Friday 23 August 2013

The End or the Beginning?

It's done. Gone. Given up to the marking Gods. There's no going back now.

The finished product!
Yes, I have finally handed in my dissertation. After months of researching and writing it, it had kind of become a routine. I got up, wrote some (or more accurately, attempted to write while having a mental block), cried, stared at a blank screen thinking I would never get anywhere with it. This went on every day all summer and I must admit it was very strange waking up this morning and not having any more dissertation work to do. It sounds rather silly, but it had become my life pretty much. I just hope that all those tears were worth it and I manage to pass!

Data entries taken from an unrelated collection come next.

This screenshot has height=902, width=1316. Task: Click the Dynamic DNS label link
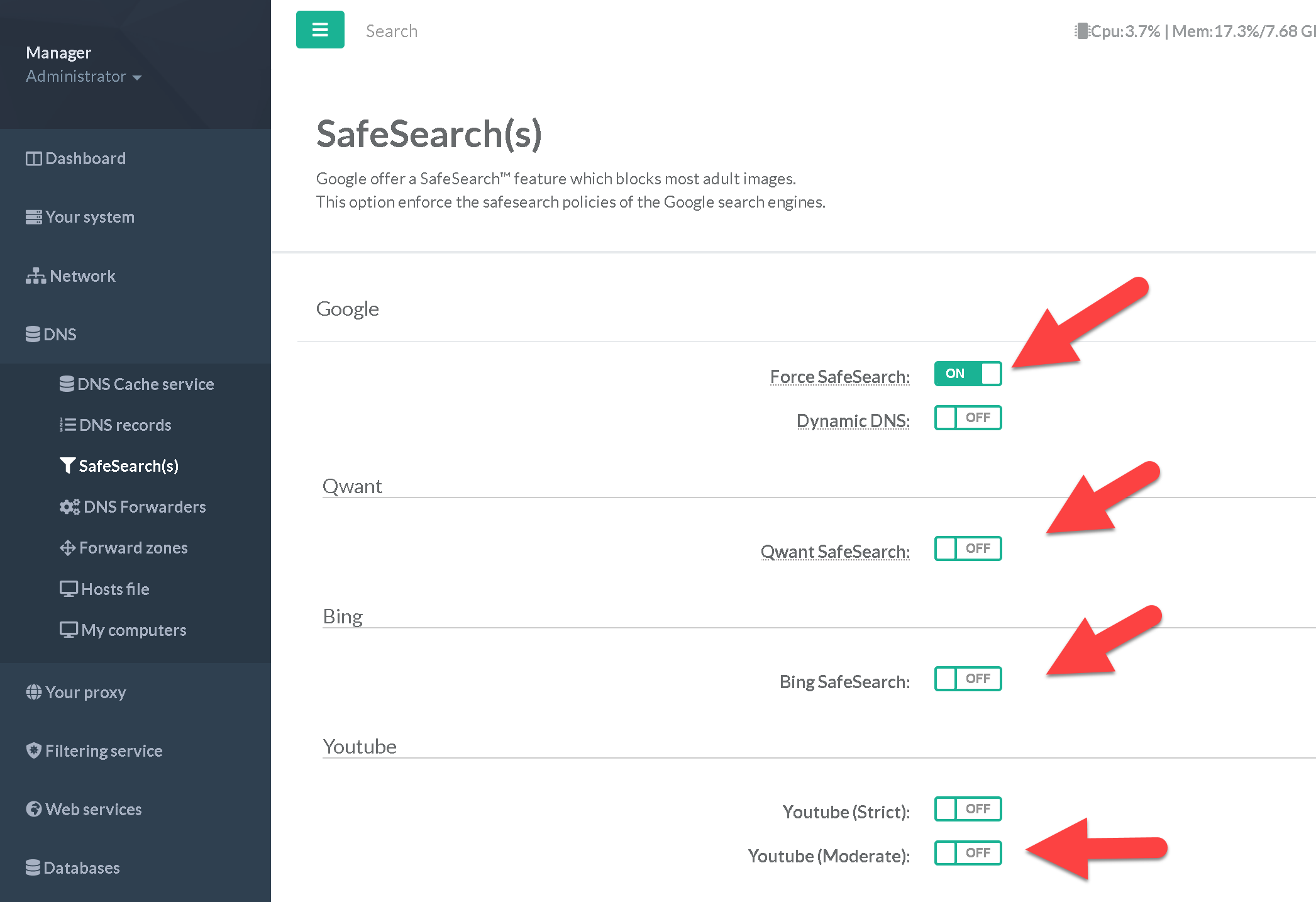(853, 420)
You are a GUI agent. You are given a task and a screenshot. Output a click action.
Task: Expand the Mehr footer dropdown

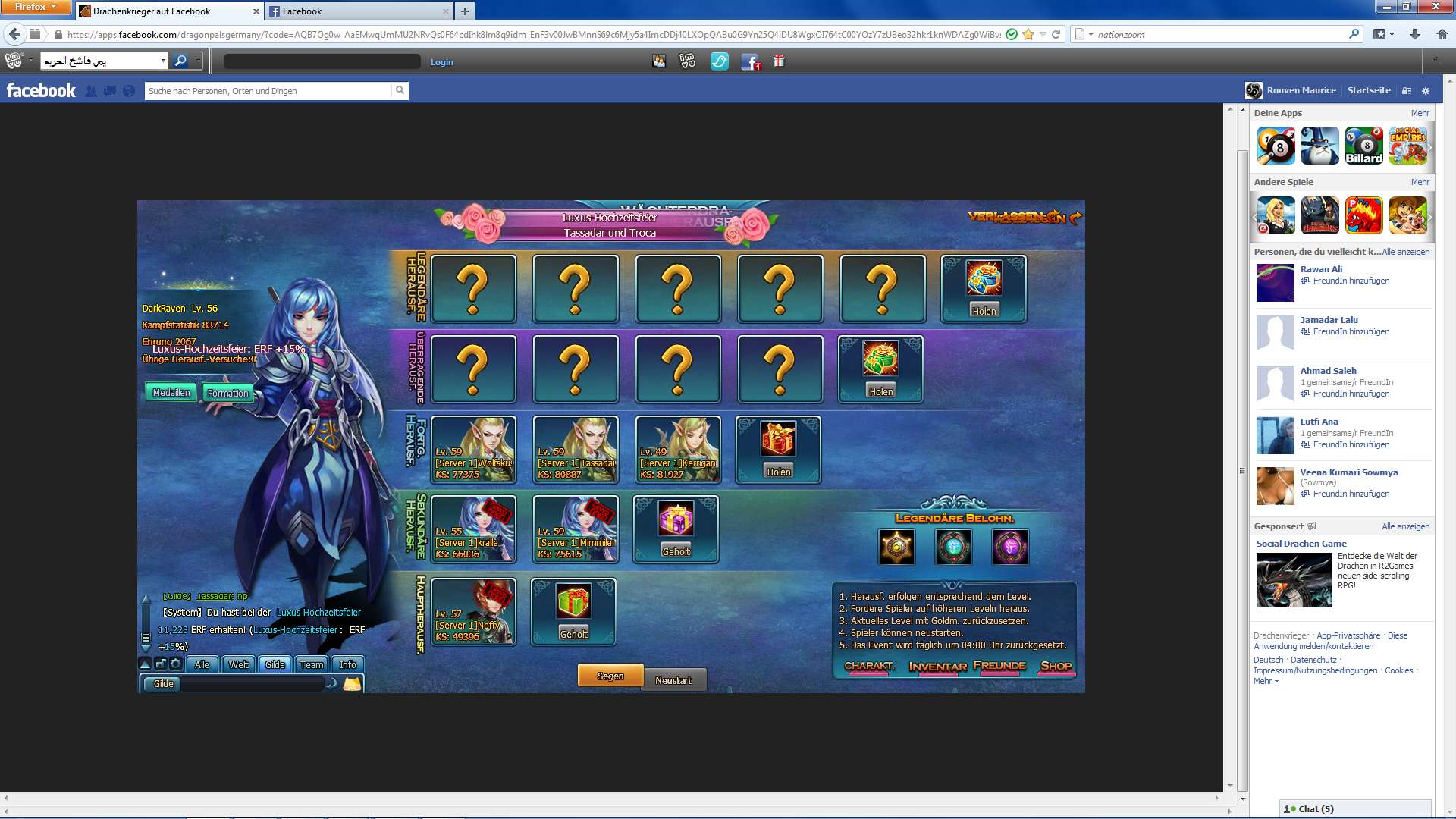1266,681

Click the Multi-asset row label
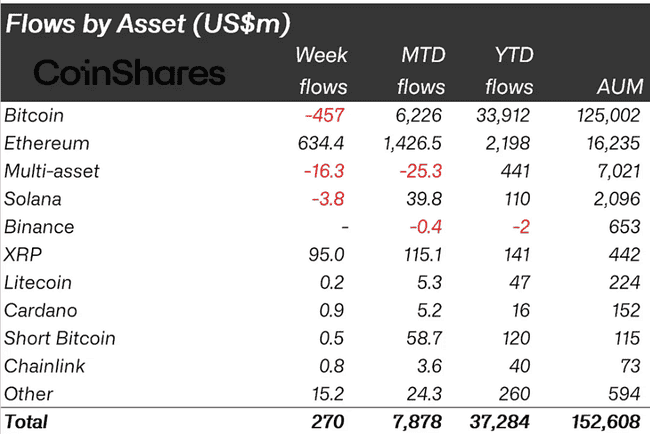(52, 171)
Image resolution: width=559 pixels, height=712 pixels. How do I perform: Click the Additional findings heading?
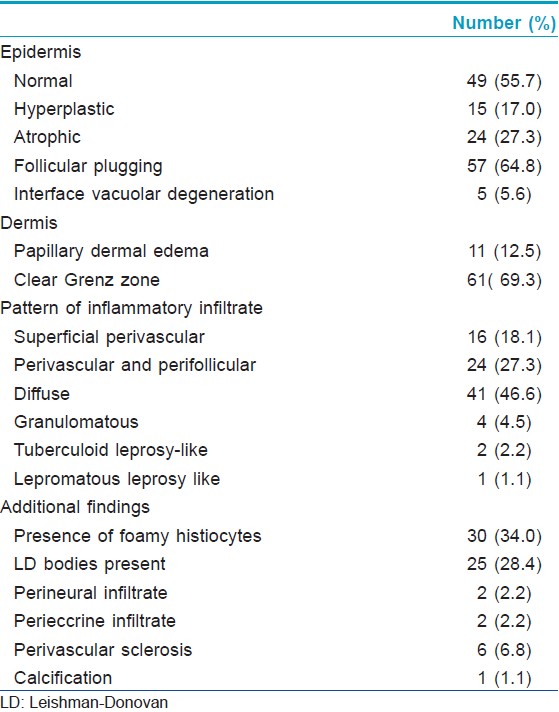pyautogui.click(x=75, y=507)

In the end I was almost pleased with it. It certainly looked nice when it was all printed out and bound. Miraculously my ink held out enough to print all my illustrations and even the pie charts that ended up representing my research survey (one thing I learned this summer was that Excel and InDesign do not get along). I did nearly have a small heart attach when the secretary couldn't find my signed statement against plagiarism, and then realised she was staring at it. I had visions of having to take it back and do it all over again! The strange thing is, when it came to handing it in, I was almost sad to see it go. It had become my pet and it's kind of scary to think there's nothing I can do to it now. I just have to hope it's good enough. 


It's been tough working, interning and writing dissertation all at once, but I'm surprised at how I've managed. There was a time not that long ago when I was convinced I could never work and study at the same time. This year I have proved that I can. To be honest, as much of a trial as dissertation often was, it was much preferable to waitressing. I don't know what it is about my current work, but we get so many horrible customers. I've had three other waitressing jobs, and never have I experienced so many nasty people coming through the doors! 

So that's it, then. I'm officially done. I just have to wait for results now. If I manage to pass, I'll graduate in October. It seems weird to think that just a little under a year ago this course was just beginning and now it's almost over. I have gone through a lot of character-building experiences in the last 11 months. There have been major highs and major lows, lots of frustrations, questionable organisation, hundreds of hours of overtime trying to meet print deadlines, and, of course, several memorable social events. It's been fun, even through all the stress and the wanting to scream in certain people's faces. And I have learned new skills. I feel I know the publishing industry so much better than I did before. My editorial skills are stronger and I feel qualified to apply for publishing jobs. So, in that sense, it has been a worthwhile investment.

I have no idea if it will actually pay off and secure me a proper publishing role. That is something only time will tell. On the one hand it's exciting having the future stretching out ahead of you. On the other, it's terrifying not knowing if your dreams will be fulfilled. In the meantime, I'll just have to endure those horrendous customers. If I can survive getting Buzz to the printers, I can survive anything!

In other news, Publishers Inc. finally came back from the printers! This was the publishing magazine we produced, focusing on the industry and alumni. Seeing my spread finally printed was a great feeling, although the final version is a little different to the one I actually designed. It's unfortunately not available to pick up, but all alumni from the course should receive a copy. We're still waiting on The Camomile, but I am happy to report that it too has gone to print. I must admit I am curious to see how it will look when it's finished. I'll keep you updated. Until then I'm off to try to figure out what to do with my time now there's no dissertation to write. This might be a good chance to catch up on all those books I still have to read!